Званцев умел занимать себя и мысленно побывал внизу в старообрядческих скитах с высокими русобородыми мужиками сурового, строгого нрава, готовых на любые лишения, даже на самосожжение, во имя старой веры.

Не сродни ли им по духу зимовщики далеких полярных станций, знакомиться с которыми летит он в страну незаходящего, и на полгода уходящего солнца?
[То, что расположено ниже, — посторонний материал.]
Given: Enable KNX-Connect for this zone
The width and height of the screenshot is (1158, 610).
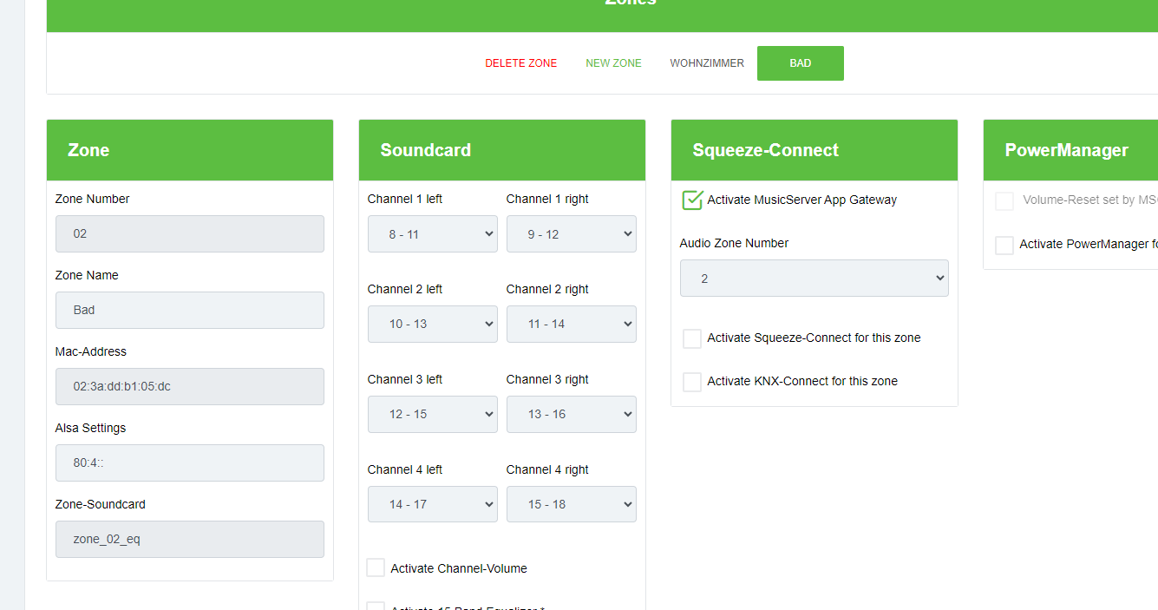Looking at the screenshot, I should pyautogui.click(x=692, y=382).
Из кабины летчиков вернулся Кренкель и сел рядом со Званцевым:

— Повезло нам с тобой, Петрович. Штурманом-то у нас сам Аккуратов Валентин Иванович, самый аккуратный из всех полярных штурманов. Про шаровую молнию рассказывал. По кабине их самолета прошлась и сквозь туалетное отверстие вылетела. Ладно, дверь в уборную была открыта. Между прочим, это он летал бомбить Берлин, во главе эскадрильи сделанных Туполевым “на шабашке” бомбардировщиков, чего немцы от нас, русских никак не ожидали. С ним можно лететь вдоль всего вашего ледяного мола, о котором Фадеев сказал, а вы сейчас подробно о своей затее мне, как на духу, во всем признаетесь, — и неизвестно было насколько всерьез он отнесется к услышанному.

Званцев увлеченно рассказал Кренкелю о своих преобразующих Арктику идеях: и об Арктическом мосте, и о “Моле Северном”, как он назвал свой новый роман.
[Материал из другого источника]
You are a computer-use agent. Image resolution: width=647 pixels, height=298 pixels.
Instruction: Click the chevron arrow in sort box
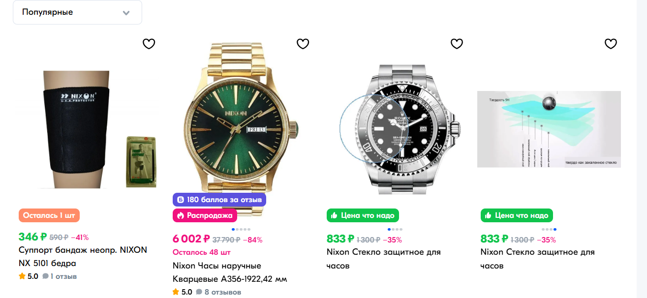click(126, 13)
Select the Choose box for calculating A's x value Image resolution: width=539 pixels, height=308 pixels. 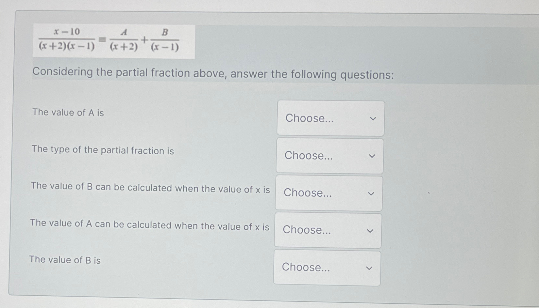tap(328, 230)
Кренкель зачарованно слушал его, и в знак уважения к услышанному, перешел с ним на “вы”.

И незаметно пролетело время, а вместе с ним и тысячи километров расстояния. Самолет пошел на посадку, и как-то буднично выглядело приземистое здание аэродрома с надутыми ветром флагами, похожими на клоунские колпаки. По ним пилоты садящихся самолетов узнают направление ветра.

Белое море даже с самолета Званцев не разглядел. В город с побережья вел канал, и морские суда заходили по нему в порт для погрузки и разгрузки.

Кренкеля в аэропорту встречал представитель Главсевморпути, который сразу огорошил его.

— Здравствуйте. Эрнст Теодорович! Я два дня как встречаю вас. Вы задержались на сутки. “Георгий Седов” еще вчера закончил погрузку и вынужден был уступить место у причала другому судну и выйти в море.

— Здравствуйте! Здорово живешь! Так, где нам его ловить? На остров Диксон лететь, чтобы его перехватить?

— Нет, зачем же? Капитан Ушаков Борис Ефимович радиограмму прислал, что будет вас ждать на рейде.

— Ну, Александр свет Петрович, вину на себя принимайте, если бы я вчера прилетел, то вас бы не было со мной.

— Значит, мне повезло, но и вам тоже. Без меня у вас не было бы гарантии благополучного плавания.